Segundo o relator do caso, a jurisprudência da Corte estabelece que a perda do posto e da patente pode ocorrer como consequência direta de condenação criminal, seja por crime comum ou militar. A decisão foi tomada após a corporação enviar ofício ao STF solicitando orientações sobre a forma de cumprir a determinação.
Coronéis foram condenados a 16 anos de prisão
O pedido da PM do Distrito Federal citava os coronéis:
Fábio Augusto Vieira
Klepter Rosa Gonçalves
Jorge Naime Barreto
Paulo José Ferreira
Marcelo Casimiro
Eles foram condenados pela Primeira Turma do STF a 16 anos de prisão pelos crimes de:
tentativa de abolição violenta do Estado Democrático de Direito
golpe de Estado
dano qualificado ao patrimônio da União
deterioração de patrimônio tombado
Além da pena de prisão, o colegiado determinou a perda dos cargos públicos.

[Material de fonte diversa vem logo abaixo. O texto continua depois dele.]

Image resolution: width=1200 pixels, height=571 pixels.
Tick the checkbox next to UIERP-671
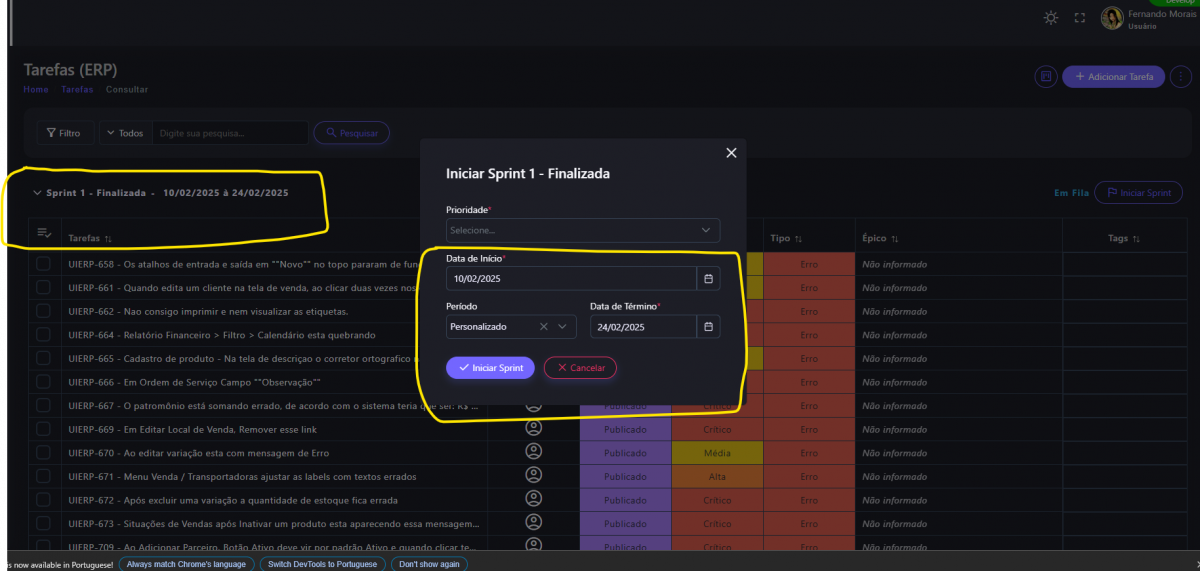pos(43,476)
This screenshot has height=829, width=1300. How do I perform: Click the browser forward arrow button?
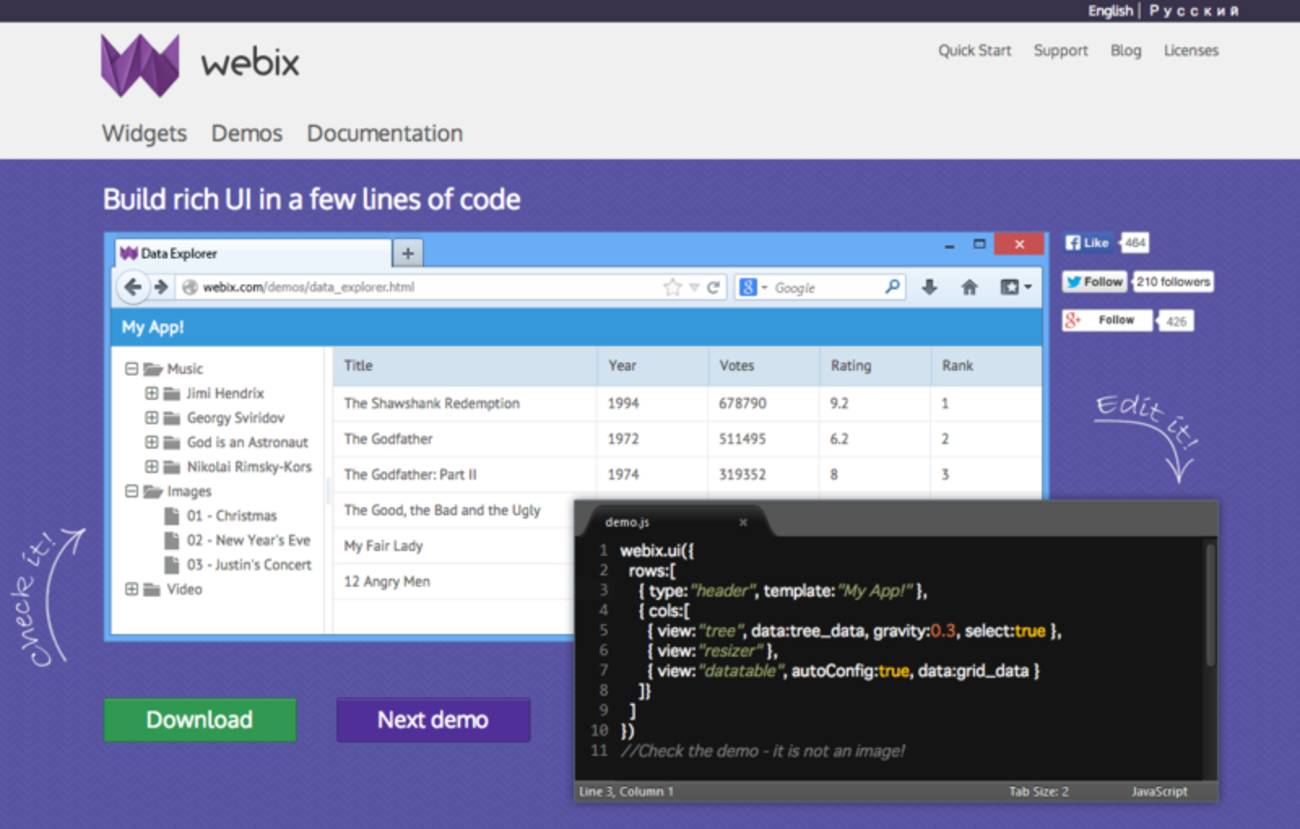coord(161,288)
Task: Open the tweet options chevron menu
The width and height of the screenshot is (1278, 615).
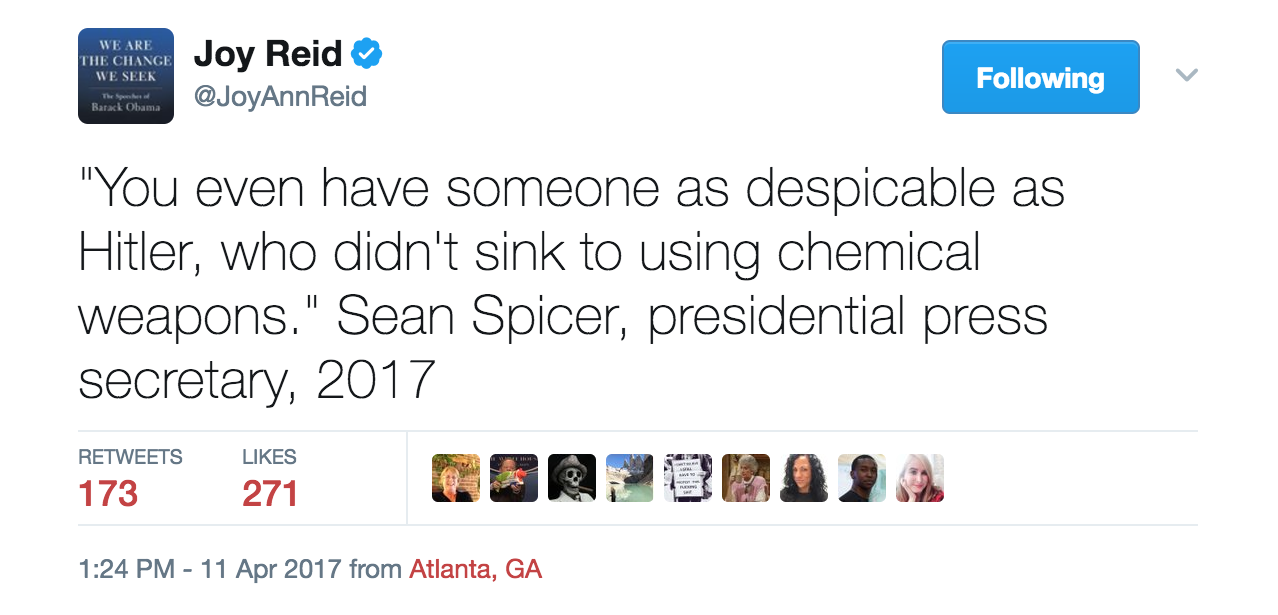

Moraes aponta “omissão deliberada”
Na decisão, o ministro afirmou que as condutas dos oficiais foram marcadas por “omissão deliberada no cumprimento do dever funcional”, o que, segundo ele, torna incompatível a permanência no serviço público. Os militares estão presos desde 11 de março, em unidade conhecida como Papudinha, em Brasília.
PM pediu esclarecimentos sobre execução da decisão
A determinação do STF também gerou dúvidas operacionais dentro da corporação. No ofício enviado ao tribunal, a Polícia Militar afirmou ter compromisso com o cumprimento da decisão, mas solicitou esclarecimentos sobre o regime jurídico aplicável, especialmente porque alguns dos oficiais já estavam na reserva remunerada.
Segundo matéria da Revista Oeste, a situação tem causado apreensão entre integrantes da tropa e familiares dos condenados, principalmente em relação a possíveis impactos sobre aposentadorias e ao entendimento de que a medida pode estabelecer precedentes para casos semelhantes no futuro.